SIGHTINGS


 
Anthrax Vaccine Lab
Sale To Company Leb
By Former JCS Chairman
By Greta Guest
Associated Press
7-8-98
 
 
LANSING, Mich. (AP) -- The sale of the nation's only licensed maker of anthrax and rabies vaccine passed its final state hurdle, with approval of a deal to sell the state-owned laboratory to a company led by a former chairman of the Joint Chiefs of Staff.
 
A state board voted unanimously Tuesday to allow the sale to newly formed BioPort Inc., which has bid $25 million to buy the Michigan Biologic Products Institute. Payment would be made in a combination of cash, secured notes, product donations and royalties.
 
Among those attending the State Administrative Board's meeting was retired Adm. William J. Crowe Jr., former chairman of the Joint Chiefs of Staff in the Reagan administration and director of Intervac L.L.C., a pharmaceutical investment firm based in Maryland.
 
The company almost certainly stands to benefit from President Clinton's expansion of the Pentagon's anthrax vaccination program to include all 2.4 million U.S. military personnel.
 
Once the sale is closed, BioPort plans to negotiate with the Pentagon to make enough vaccine for the inoculations at an estimated cost of $130 million, including funds to renovate the aging lab.
 
"We've got a lot of hard work ahead of us," said Crowe. "The heart and soul of this business is the U.S. government.
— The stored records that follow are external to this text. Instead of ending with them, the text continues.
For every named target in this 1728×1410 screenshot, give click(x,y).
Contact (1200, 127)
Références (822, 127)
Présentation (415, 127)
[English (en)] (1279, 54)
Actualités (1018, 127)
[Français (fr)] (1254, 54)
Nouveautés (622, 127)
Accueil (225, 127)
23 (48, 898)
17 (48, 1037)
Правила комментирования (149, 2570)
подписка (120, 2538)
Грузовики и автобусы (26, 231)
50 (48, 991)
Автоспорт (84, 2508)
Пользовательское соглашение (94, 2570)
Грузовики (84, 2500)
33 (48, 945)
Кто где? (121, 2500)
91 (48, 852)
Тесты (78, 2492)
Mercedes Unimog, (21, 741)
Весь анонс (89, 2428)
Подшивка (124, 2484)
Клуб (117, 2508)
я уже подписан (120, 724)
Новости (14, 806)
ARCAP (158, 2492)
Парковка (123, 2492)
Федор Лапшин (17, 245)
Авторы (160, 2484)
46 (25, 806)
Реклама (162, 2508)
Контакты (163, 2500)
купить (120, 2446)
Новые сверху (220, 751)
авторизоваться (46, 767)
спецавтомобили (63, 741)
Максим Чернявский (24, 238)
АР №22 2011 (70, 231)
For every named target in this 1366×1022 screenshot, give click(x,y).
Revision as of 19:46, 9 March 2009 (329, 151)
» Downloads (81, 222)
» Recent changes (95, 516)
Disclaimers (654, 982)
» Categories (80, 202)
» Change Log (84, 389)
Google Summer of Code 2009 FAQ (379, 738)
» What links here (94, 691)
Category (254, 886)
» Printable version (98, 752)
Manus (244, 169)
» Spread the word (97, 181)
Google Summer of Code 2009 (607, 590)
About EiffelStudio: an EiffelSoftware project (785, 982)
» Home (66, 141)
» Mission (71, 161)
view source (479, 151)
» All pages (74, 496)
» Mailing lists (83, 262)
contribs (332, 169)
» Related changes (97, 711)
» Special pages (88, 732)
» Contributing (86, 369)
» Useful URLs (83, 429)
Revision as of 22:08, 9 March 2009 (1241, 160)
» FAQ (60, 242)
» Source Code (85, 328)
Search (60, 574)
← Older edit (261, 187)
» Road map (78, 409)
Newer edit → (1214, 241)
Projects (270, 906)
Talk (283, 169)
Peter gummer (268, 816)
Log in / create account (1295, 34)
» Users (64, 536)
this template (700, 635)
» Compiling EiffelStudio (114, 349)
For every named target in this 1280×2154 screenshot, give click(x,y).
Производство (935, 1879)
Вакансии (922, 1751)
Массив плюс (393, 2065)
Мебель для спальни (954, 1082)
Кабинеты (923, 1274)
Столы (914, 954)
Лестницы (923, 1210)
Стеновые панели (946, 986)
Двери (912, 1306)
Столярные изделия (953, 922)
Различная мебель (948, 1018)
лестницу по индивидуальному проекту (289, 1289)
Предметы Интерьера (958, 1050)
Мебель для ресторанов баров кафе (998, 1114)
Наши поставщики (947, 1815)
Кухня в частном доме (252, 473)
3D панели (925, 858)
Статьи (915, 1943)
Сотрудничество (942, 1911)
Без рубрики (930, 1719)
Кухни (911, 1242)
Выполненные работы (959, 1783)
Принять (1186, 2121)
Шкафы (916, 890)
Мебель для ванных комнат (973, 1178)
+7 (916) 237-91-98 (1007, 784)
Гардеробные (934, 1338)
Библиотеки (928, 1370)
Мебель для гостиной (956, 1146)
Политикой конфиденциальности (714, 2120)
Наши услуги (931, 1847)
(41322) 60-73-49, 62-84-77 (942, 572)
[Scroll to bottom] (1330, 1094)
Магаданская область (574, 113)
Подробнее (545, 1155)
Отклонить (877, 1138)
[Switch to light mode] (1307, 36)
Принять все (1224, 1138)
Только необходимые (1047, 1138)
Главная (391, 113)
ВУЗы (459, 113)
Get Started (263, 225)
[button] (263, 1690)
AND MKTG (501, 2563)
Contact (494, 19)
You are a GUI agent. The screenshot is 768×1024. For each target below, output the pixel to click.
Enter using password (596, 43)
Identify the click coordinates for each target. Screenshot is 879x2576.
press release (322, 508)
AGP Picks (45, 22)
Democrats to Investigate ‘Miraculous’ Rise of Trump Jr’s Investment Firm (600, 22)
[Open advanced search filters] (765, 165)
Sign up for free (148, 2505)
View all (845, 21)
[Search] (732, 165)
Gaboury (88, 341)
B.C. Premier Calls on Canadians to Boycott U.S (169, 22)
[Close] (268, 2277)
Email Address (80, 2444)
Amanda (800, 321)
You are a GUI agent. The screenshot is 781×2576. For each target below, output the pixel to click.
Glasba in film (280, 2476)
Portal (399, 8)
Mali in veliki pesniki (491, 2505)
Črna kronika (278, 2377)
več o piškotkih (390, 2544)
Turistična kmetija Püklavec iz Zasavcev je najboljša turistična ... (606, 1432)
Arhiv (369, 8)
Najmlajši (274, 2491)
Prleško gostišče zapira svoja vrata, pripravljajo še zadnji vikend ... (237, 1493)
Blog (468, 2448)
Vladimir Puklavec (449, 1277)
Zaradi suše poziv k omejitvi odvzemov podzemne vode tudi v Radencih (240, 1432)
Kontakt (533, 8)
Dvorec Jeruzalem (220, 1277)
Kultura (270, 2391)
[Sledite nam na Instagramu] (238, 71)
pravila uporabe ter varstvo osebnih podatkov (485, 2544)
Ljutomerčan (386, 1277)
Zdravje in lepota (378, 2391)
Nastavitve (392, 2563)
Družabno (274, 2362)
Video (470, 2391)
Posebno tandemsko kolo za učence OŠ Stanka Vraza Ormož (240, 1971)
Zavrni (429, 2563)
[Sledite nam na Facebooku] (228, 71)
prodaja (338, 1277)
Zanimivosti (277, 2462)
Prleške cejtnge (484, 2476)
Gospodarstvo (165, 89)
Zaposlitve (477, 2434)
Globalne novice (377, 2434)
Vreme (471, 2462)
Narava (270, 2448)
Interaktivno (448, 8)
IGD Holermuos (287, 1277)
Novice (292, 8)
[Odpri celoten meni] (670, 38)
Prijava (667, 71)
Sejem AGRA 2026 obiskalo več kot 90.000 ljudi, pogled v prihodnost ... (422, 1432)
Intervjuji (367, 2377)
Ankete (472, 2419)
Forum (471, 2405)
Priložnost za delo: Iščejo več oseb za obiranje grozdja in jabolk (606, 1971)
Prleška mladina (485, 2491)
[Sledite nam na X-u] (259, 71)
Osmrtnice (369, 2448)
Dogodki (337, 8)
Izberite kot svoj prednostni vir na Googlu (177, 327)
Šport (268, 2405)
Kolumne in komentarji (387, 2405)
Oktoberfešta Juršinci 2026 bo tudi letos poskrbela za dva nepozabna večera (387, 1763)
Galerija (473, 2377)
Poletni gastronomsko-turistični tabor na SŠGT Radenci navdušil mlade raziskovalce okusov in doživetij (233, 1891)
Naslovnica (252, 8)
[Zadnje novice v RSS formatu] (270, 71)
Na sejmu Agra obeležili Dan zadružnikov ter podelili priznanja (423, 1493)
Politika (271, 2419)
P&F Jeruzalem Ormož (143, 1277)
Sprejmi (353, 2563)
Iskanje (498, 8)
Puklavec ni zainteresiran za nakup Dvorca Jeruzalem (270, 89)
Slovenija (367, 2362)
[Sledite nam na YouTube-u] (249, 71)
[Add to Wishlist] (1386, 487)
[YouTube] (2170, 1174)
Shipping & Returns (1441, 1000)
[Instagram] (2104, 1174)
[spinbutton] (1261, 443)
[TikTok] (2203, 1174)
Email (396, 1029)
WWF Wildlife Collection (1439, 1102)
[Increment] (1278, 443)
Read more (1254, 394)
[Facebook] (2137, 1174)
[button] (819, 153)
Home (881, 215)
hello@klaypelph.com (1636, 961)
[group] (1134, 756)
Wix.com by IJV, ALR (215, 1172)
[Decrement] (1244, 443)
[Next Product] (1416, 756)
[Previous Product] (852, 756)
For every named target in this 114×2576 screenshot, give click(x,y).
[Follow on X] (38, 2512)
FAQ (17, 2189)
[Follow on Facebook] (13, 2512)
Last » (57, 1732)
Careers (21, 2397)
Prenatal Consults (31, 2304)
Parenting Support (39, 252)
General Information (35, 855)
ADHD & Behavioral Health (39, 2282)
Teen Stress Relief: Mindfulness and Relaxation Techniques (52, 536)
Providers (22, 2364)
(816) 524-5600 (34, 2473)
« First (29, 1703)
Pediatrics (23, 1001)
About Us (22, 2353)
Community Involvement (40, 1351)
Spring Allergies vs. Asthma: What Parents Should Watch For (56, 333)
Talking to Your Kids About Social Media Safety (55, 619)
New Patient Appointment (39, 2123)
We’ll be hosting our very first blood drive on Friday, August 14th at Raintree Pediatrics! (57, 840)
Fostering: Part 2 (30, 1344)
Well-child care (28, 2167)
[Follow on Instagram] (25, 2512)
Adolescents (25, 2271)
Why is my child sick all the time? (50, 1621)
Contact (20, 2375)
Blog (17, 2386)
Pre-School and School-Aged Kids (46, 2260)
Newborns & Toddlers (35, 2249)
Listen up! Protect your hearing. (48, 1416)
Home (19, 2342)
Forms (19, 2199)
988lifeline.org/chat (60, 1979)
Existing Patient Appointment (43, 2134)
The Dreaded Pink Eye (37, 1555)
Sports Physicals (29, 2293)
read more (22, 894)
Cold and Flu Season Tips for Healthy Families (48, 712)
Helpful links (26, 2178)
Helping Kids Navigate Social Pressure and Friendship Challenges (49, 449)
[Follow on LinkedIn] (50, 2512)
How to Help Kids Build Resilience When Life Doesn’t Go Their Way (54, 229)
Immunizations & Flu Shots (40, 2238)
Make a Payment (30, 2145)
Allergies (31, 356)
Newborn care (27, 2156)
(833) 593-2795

That is our No. 1 priority."
 
Crowe, 73, was the U.S. ambassador to Britain from 1994 to 1997 and served as chairman of the Joint Chiefs of Staff from 1985 to 1989.
 
The board approval was BioPort's last state hurdle. Michigan would be responsible for any contamination found during its environmental study of the 60-acre Lansing site. Once that process is finished, the sale contracts could be completed.
 
The lab has drawn international attention as the only source of anthrax vaccine in the nation. It opened in 1926 and is the last state-owned vaccine lab in the United States.
 
Gov. John Engler said he was pleased the aging lab that for years has been losing millions of dollars would go into private hands, where it is expected to prosper.
 
Crowe's Intervac is the major investor in BioPort, with 58 percent. Other partners are Neogen Corp., a Lansing-based food safety research and development company, with 10 percent ownership, and the lab's managers led by Director Robert Myers, who have a 32 percent stake, according to BioPort documents.
 
The offer includes $3.25 million in cash at closing, $12.1 million in secured notes, $4.6 million in rabies vaccine and immune globulin donations to the state and $5 million in royalties over five years.
 
BioPort plans to keep the lab in Lansing and its 170 employees.